The modern office is more than just an area to house employees. Looking to the future, businesses are focusing on how to optimise the workplace to create a more efficient environment for staff to thrive — here’s how:
Commercial buildings account for 40% of the world's electricity consumption, so it’s vital that workplaces strive to be more energy efficient. Future offices may take inspiration from The Edge office building (Deloitte’s HQ office in Amsterdam), which has been dubbed the world’s most environmentally friendly office.
Image credit: Think Marketing Magazine
Staff can control the heating, lights and even the blinds from a smartphone app. The toilets flush using rainwater, and the office is flooded with natural light. The on-site gym serves two purposes: keeping employees fit and healthy, and generating energy to power the building.
In a recent Deloitte study, 53% of respondents reported using robotics to automate some of the manual processes in their organisation. This could relieve employees of repetitive, administrative tasks and give them more time to focus on creative or strategic work.

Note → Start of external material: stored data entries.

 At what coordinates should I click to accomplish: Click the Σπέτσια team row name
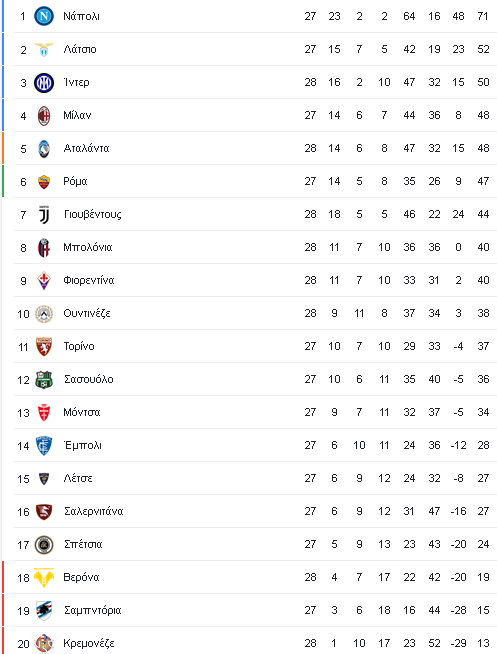tap(83, 544)
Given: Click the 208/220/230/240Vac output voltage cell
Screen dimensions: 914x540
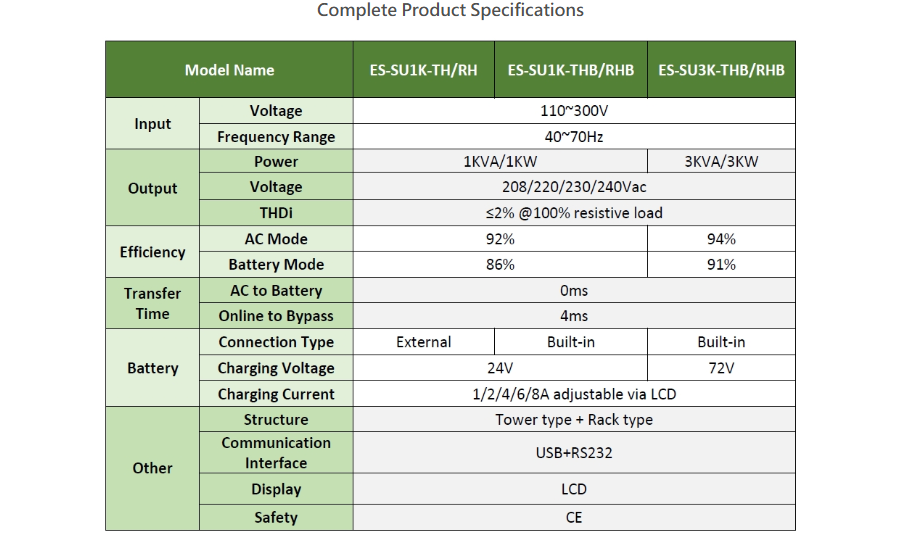Looking at the screenshot, I should coord(573,187).
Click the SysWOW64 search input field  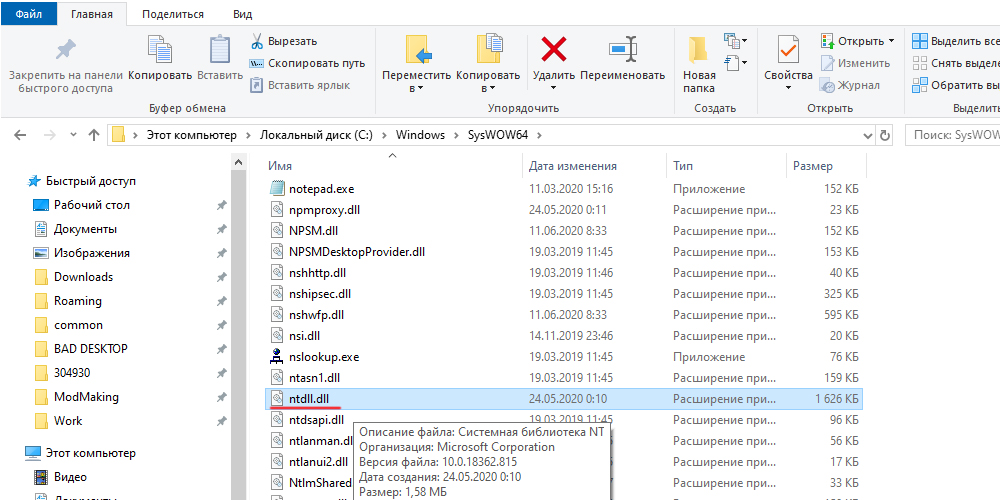955,135
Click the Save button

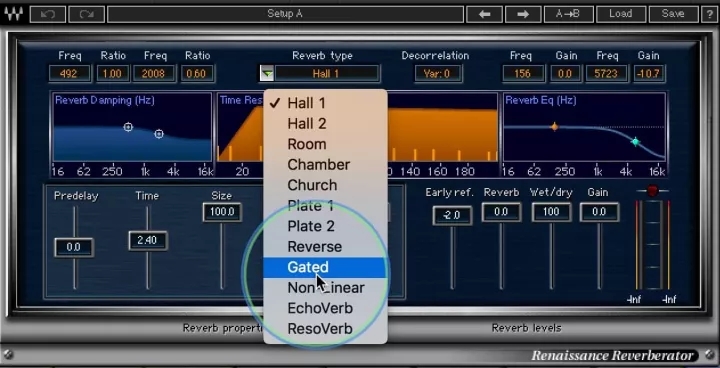pos(673,14)
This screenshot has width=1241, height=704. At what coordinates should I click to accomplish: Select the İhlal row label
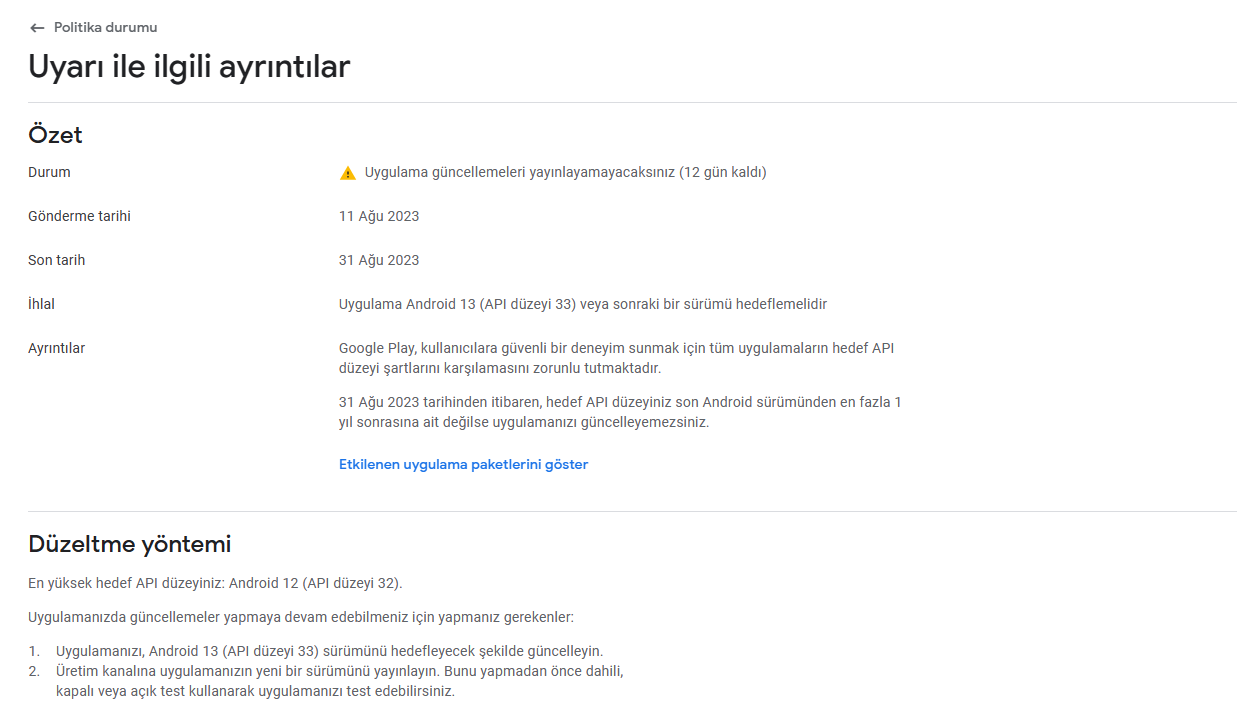pyautogui.click(x=41, y=304)
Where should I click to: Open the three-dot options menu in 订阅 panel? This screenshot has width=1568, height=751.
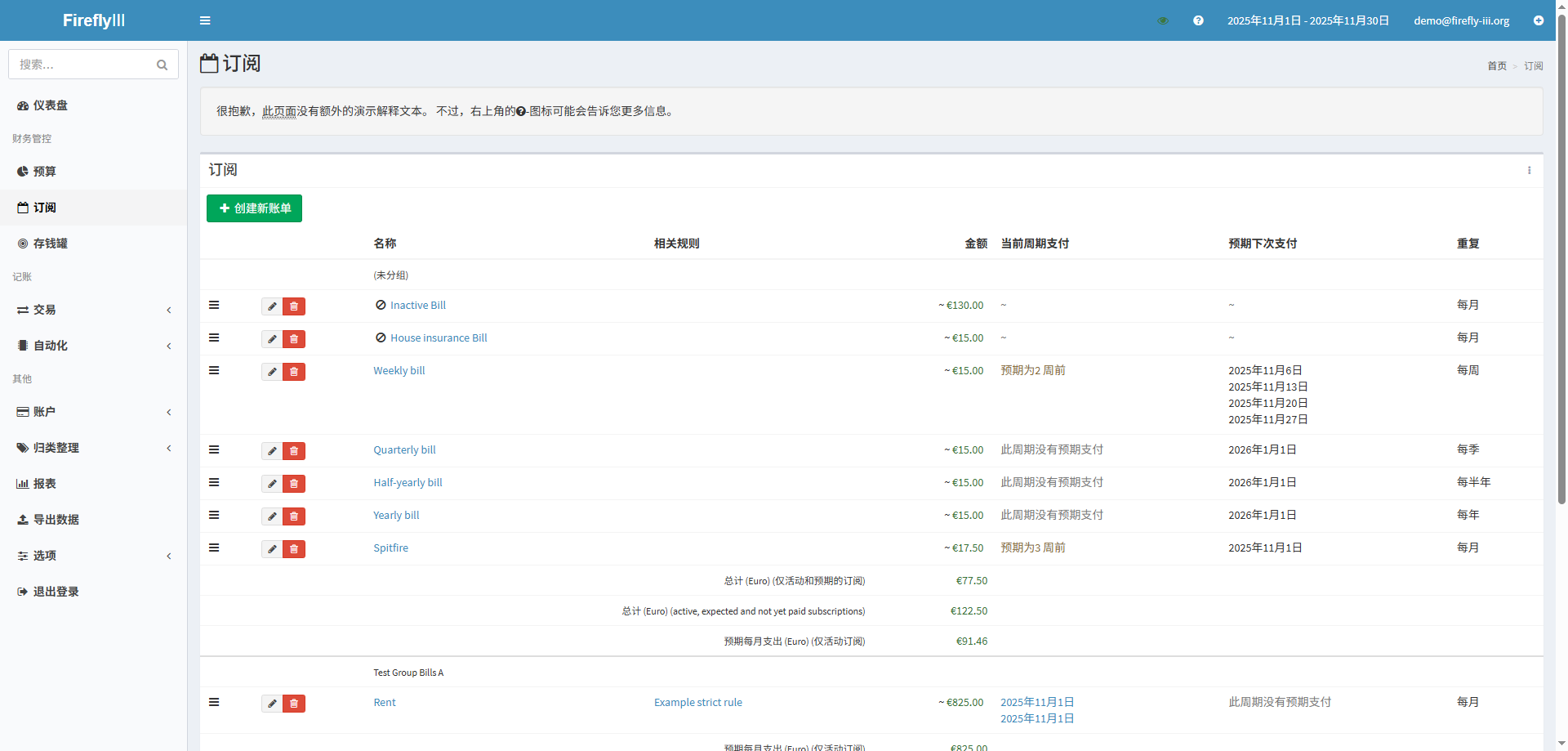point(1529,171)
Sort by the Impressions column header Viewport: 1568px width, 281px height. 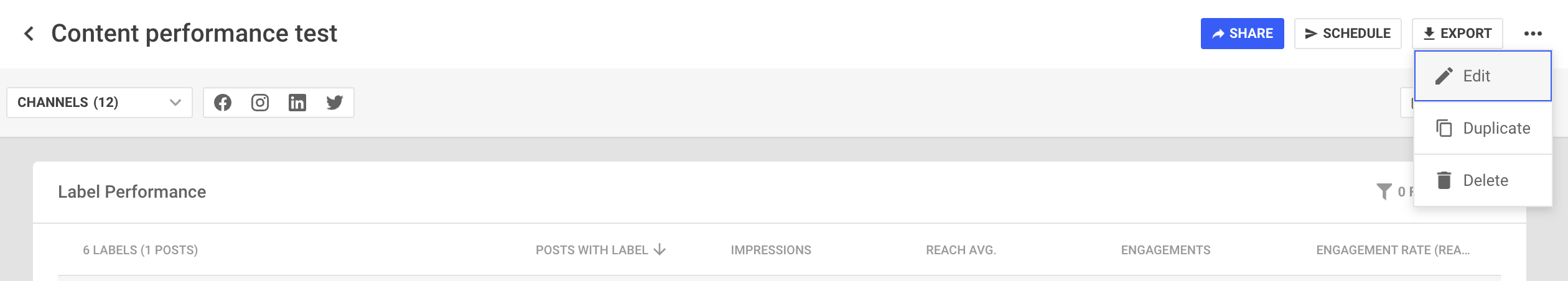(x=770, y=250)
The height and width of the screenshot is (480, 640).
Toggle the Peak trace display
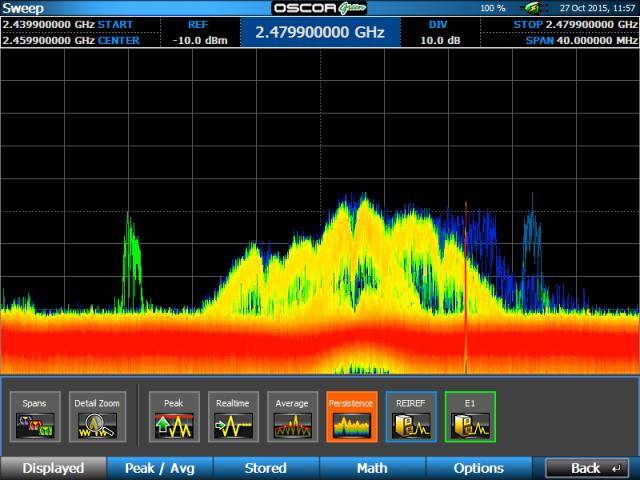pyautogui.click(x=174, y=416)
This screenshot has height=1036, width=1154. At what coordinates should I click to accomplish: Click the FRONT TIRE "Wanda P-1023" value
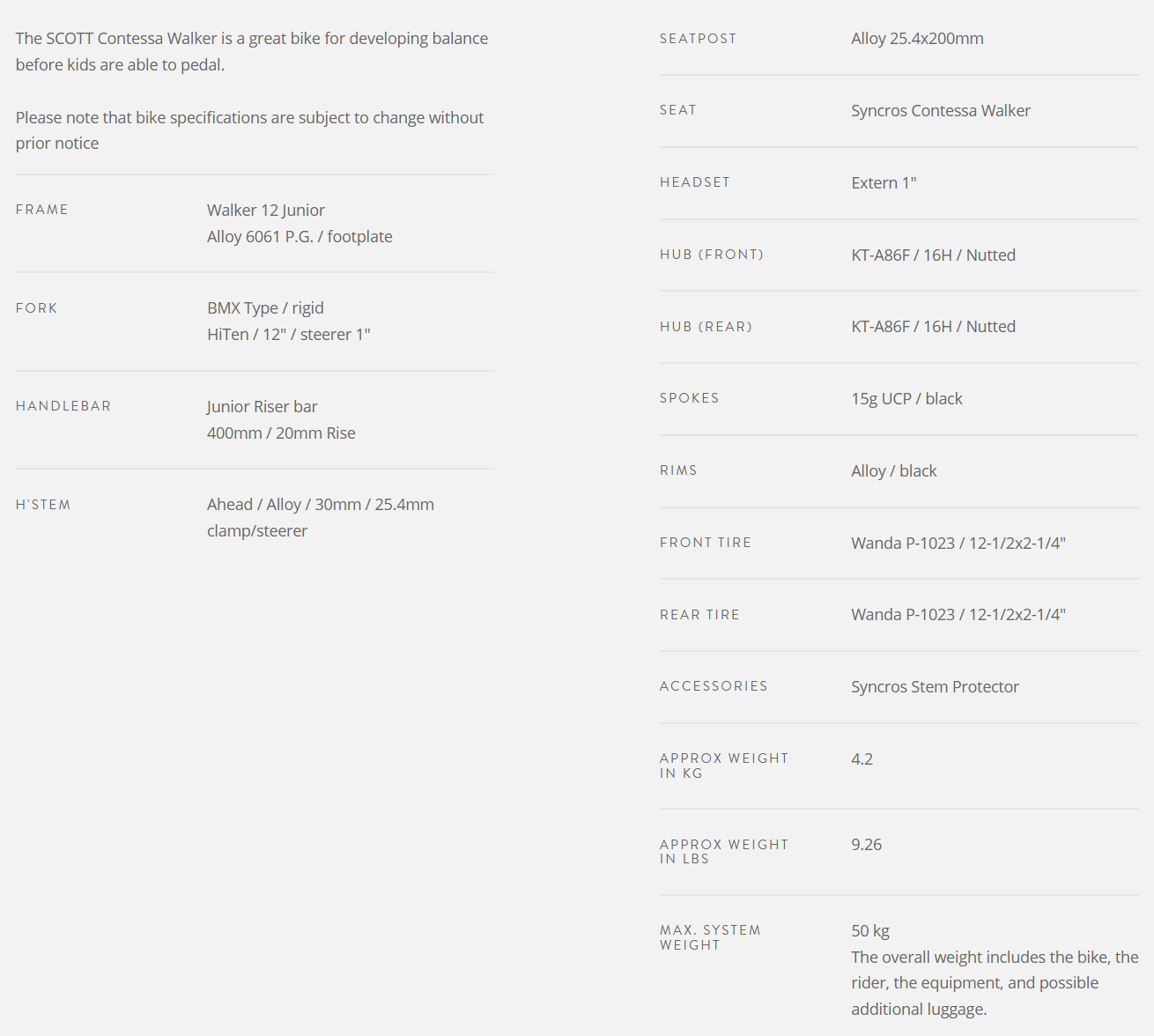pyautogui.click(x=958, y=544)
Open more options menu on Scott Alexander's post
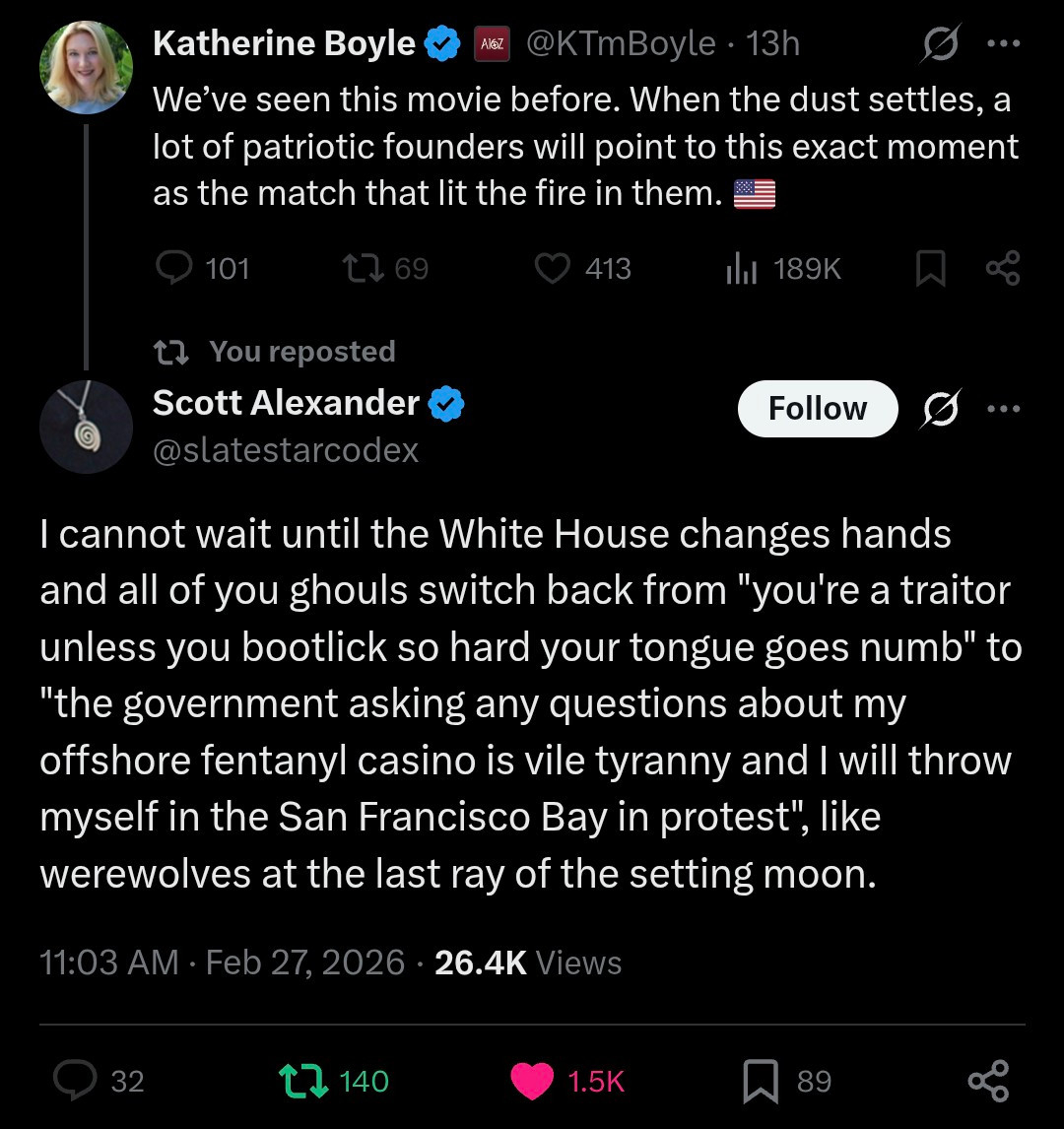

At a hospital in Belgium, Pepper the humanoid robot has been manning their reception desk since 2016. Pepper costs around £26,000, less than the UK’s average annual income of £27,600 — potentially saving employers hundreds of thousands of pounds in employee wages. At The Edge, you’ll even find a robot security guard!
Implementing wearable devices
According to a recent survey, 74% of 18-34 year olds believe that their employer should be actively involved in their well-being — yet only 45% of people think that their employer plays an active role at present. In response, we’re seeing more wearable devices in the office.
In fact, nearly one in three large organisations already use wearable devices to track employees physical activity and shape their well-being strategy. Hitachi have developed an ID badge that monitors ‘employee happiness’. This data is then used to generate recommendations on how to raise satisfaction levels to management.
Creating spaces for collaboration
Environmental stimuli, such as natural lighting and meeting rooms with interactive projectors and whiteboards for collaborative projects, all help fuel the creative process — and it’s likely we’ll be seeing more of this in future, as office designs continue to prioritise creativity and collaboration. Breakout areas for cross-department, chance encounters also assist with organisation-wide communication and morale.
One-third of office workers cite a well-designed office as a factor that would influence their decision to work there. Not only will creating the right office layout improve your current employees’ performance, but could help attract new talent too.
How and where we work is changing. Currently, 58% of workers are offered flexible working and it’s predicted that half of the UK workforce will work remotely by 2020. Embracing flexible and remote working has been shown to improve productivity, efficiency and reduce sick days.
For working from the office, hot-desking is becoming more prominent. Two-thirds of multinational companies have committed to become shared-desk workplaces by 2020. Working with different people on a day-to-day basis helps to build relationships across the wider business, improving communication and giving people more opportunity to learn from others with different skill-sets.
By embracing technology and the shift to a more flexible workforce, organisations could see an improvement in employee well-being, productivity and morale. Thinking strategically about your office environment can also help attract top talent to ranks, further improving the output of your business.